Zerk
Veteran Member
It is easy to spend other peoples money. I disagree about what the right way is. Sure some are better, but doesn't mean others are wrong. My house doesn't have sprayed foam, no one I know does, and we are doing ok.In a building with metal sheeting, I think the only "right" way to do it is spray foam. Metal building cause a lot of condensation, closed cell foam is an excellent moisture and air insulator and it will make your building more rigid.
I got a DIY kit and spray foamed the 14 x 24 Morgan building that we're using as a cabin and it made all the difference in the world. Just an inch of closed cell foam on the walls and roof with R13 and drywall on the walls (ceiling is still open) and we're able to keep it 70* inside when it's 100* outside with 1 12k BTU and 1 8k BTU window unit and they're cycling.

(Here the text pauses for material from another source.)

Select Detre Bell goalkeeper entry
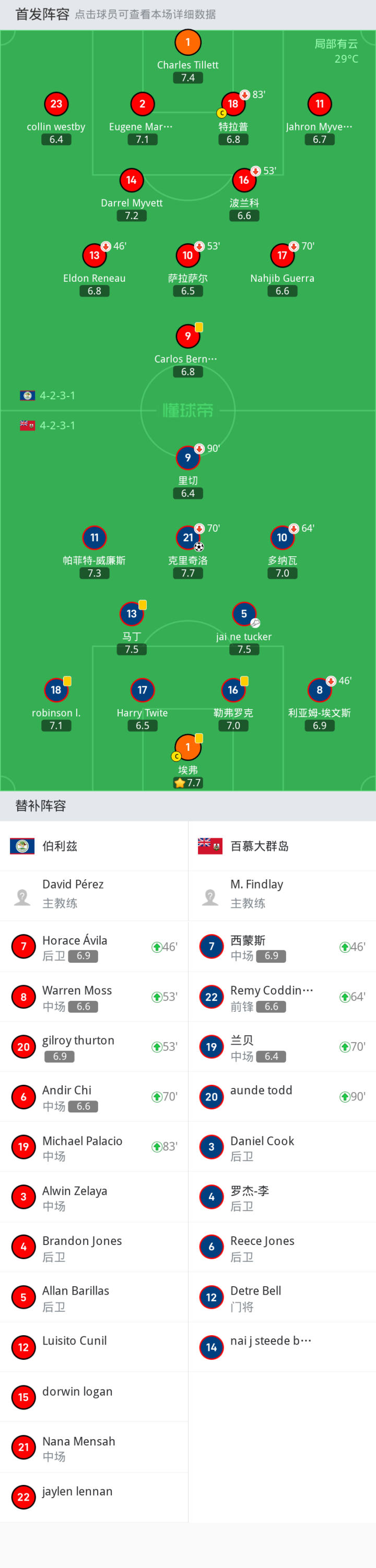Viewport: 376px width, 1568px height. coord(282,1297)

I would strongly suggest finding a way to do at least 1" of closed cell foam on walls and ceiling and then do batt or blown cellulose after that. This is one of those things that is REALLY difficult to change later so an area where you should not skimp on material just to save a few bucks now, the spray foam will pay for itself in time.
At this time the cost doesn't give me the return I want. Maybe someday on smaller shop that I plan on heating more often. PLus with wood heat, I don't care about losses as much. Though my home is R14 and has propane, and I manage.
I have come up with a unique way of insulating pole barns that you never seem to see many people do but it works very well. I purchase 1 1/2 in thick cheap white foam sheeting. I cut it to fit in between the sheet girts and wedge it in then I cover it with 7/16 OSB or Drywall or whatever you want. Gives you about R7 and works very well against radiant heat from the sun. Seals up nice so you don't have as much of a problem dealing with critters getting behind your false walls. Some people get all freaked out because it's only R 7 instead of R13 but then they have huge doors with only an inch of insulation in it. This method works well because most of your heat loss will be through openings around the door or out the ceiling anyways and this provides a very good thermal barrier against the hot sun and prevents many moisture related issues. You could always come back and add false walls after-the-fact if you find you need even more insulation but doubt you will.
I am starting to think about this. Pink board is about $25, which drives up cost, but might be better for being in contact with metal.
This is my camp, maybe home some day, got lots of fun stuff I want to be doing when there, I am only there on weekends and vacation. This would be real quick. Could always add more later. Wouldn't have to box in the transparent panels, to let light in. Price isn't great, but not buying 2x4s to build some type of framing.
As stated ceilng is where the insulation does the most good. Many homes only have R14, with 2x4 walls, poly board would be R10.
Foil board is cheaper I think. Not sure which way the foil should go. Typically in for heating, which leaves backside on metal, maybe rot. You said the other way to keep heat out. Around here vapor barrier goes inside.
Other reason I would like this, is it leaves poles exposed to mount stuff on, and you can recess your benches and shelves 5". Not a big deal unless you park in there. Couple times I have had my truck in, I was surprised how tight a 9' door is to the wall, around 30".
Wood girts would not have insulation, other then whatever R factor of wood is, but neither do studs in our house.
I am just thinking of doing one wall for now.